-- SELECTED EXTRACT follows --
In Person
Fri., April 17, 1998
"This is a lesson in oral history. When you find this person, it is your job to chronicle their life," remarked Richard Linklater, discussing how Claude Stanush had preserved history by discovering Willis and Joe Newton and recording their conversations before they died. In 1973, Stanush and David Middleton interviewed the brothers for a documentary and a book, upon which the film The Newton Boys, directed by Linklater, was based. Fitting for a panel discussion about an oral history, Stanush, Middleton, Linklater, and Clark Lee Walker (the film's co-screenwriter) didn't really discuss so much as they told stories to a standing-room-only crowd at Barnes & Noble Arboretum on March 30.
Stanush described one of their first meetings with the Newton boys, which was to last a day but stretched into a week. Willis showed up driving a big, shiny Buick, and Joe brought his horse, Old Paint. The brothers had different styles but as one family friend described Joe's feelings, "I don't think he really liked Willis, but he loved him."
The book, The Newton Boys: Portrait of an Outlaw Gang by Claude Stanush (State House Press, $24.95 hard), explores life in early 20th-century West Texas with the Newton family. Willis gets the most ink, but when Joe speaks he reveals much about himself - his regret about having gotten caught up in criminal life and a longing for the days he broke horses. Willis is honest about himself and the role he played as gang leader: "My mother, she said, `Willis, I guess if I had been a man, I'd a-been a bank robber or outlaw, too.' I'm the only one that took after my mother completely."
-- SELECTED EXTRACT concluded --
Answer these questions from the article on The Newton Boys panel:
1. In what year did Stanush and Middleton interview the Newton brothers?
2. What was the name of Joe's horse?
3. Which press published Stanush's book?
The data that follows comes from a separate source unrelated to this text.
-- DATA SECTION follows --
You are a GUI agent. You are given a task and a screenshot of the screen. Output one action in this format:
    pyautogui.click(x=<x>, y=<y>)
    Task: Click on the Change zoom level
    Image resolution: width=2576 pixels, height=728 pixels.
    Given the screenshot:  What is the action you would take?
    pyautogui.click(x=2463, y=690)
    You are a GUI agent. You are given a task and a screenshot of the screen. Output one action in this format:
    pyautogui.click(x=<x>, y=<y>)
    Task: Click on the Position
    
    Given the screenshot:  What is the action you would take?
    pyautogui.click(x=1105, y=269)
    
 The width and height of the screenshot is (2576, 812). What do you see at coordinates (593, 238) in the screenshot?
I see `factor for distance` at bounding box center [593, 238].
-- DATA SECTION concluded --
**RESPONSE**
1. 1973
2. Old Paint
3. State House Press